>> Start EXCERPT PROVIDED

Friday, Feb. 14, 1964
Avalanche at Innsbruck
A curious cosmopolite could learn a lot from last week's ninth Winter Olympics at Innsbruck, Austria. American women have too many teeth, for instance. Russian women have too many muscles. American men are lousy street fighters. Russians ski uphill better than down. Austrians and Frenchmen ski downhill better than anyone. And, above all, for goodness' sake never argue with an Austrian cop.
"Fix! Fix!" Not since the summer games of 1956, when the Hungarians and Russians tried to kill each other in a water polo match, has an Olympics produced so much brouhaha. Dutch speed-skating officials complained that a Swedish referee had the ice shaved at strategic moments--thereby helping Jonny Nilsson (a Swede) win the men's 10,000 meters. Americans spent $4 to file an official protest when Austrian skiers were allowed to study the men's giant slalom course in comfort, by walking it downhill. (Everybody else had to trudge uphill.) German fans screamed "Schiebung! Schiebung!" ("Fix! Fix!") when judges awarded France's Alain Calmat a spectacular score of 98 points for free-style figure skating, even though he fell down twice and burst into tears at the end of his performance. And the Austrian police seemed to have it in for everybody.
Trigger-tempered troopers mauled women spectators, roughed up the French ski coach, hustled newsmen off to the jug for nothing more serious than asking stupid questions. They really mussed up the hairdos of three inebriated U.S. Olympians who borrowed the car of a French sweater manufacturer (without telling him), drove it the wrong way down a one-way street (without a license), and had the bad sense to shout "Dirty Nazi swine!" when they got arrested.

>> End EXCERPT PROVIDED

--- STATED TASK 1 ---
Using the article above, answer each question.
(a) How much did the Americans spend to file an official protest?
(b) What score did the judges give Alain Calmat for free-style figure skating?
(c) What did the three U.S. Olympians shout when they were arrested?
--- STATED TASK 2 ---
List each sporting event that the article names as the scene of a dispute or complaint.

>> Start INFORMATION PROVIDED

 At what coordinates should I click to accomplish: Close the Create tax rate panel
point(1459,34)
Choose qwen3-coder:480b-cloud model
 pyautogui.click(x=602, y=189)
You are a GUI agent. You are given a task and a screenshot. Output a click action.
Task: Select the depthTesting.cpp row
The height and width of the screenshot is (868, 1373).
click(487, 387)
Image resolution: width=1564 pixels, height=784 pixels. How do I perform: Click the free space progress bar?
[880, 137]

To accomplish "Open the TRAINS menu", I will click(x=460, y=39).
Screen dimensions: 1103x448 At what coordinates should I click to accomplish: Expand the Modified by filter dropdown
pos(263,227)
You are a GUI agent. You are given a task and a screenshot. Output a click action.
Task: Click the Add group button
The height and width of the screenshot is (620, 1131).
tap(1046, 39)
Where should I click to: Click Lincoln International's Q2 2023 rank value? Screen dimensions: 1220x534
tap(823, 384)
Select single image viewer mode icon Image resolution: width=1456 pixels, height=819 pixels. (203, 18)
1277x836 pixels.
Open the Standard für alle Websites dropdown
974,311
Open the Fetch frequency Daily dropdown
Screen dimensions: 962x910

>> End INFORMATION PROVIDED

--- EXERCISE SOLUTION 1 ---
(a) $4
(b) 98 points
(c) "Dirty Nazi swine!"

--- EXERCISE SOLUTION 2 ---
- The water polo match at the 1956 summer games
- The men's 10,000 meters
- The men's giant slalom
- Free-style figure skating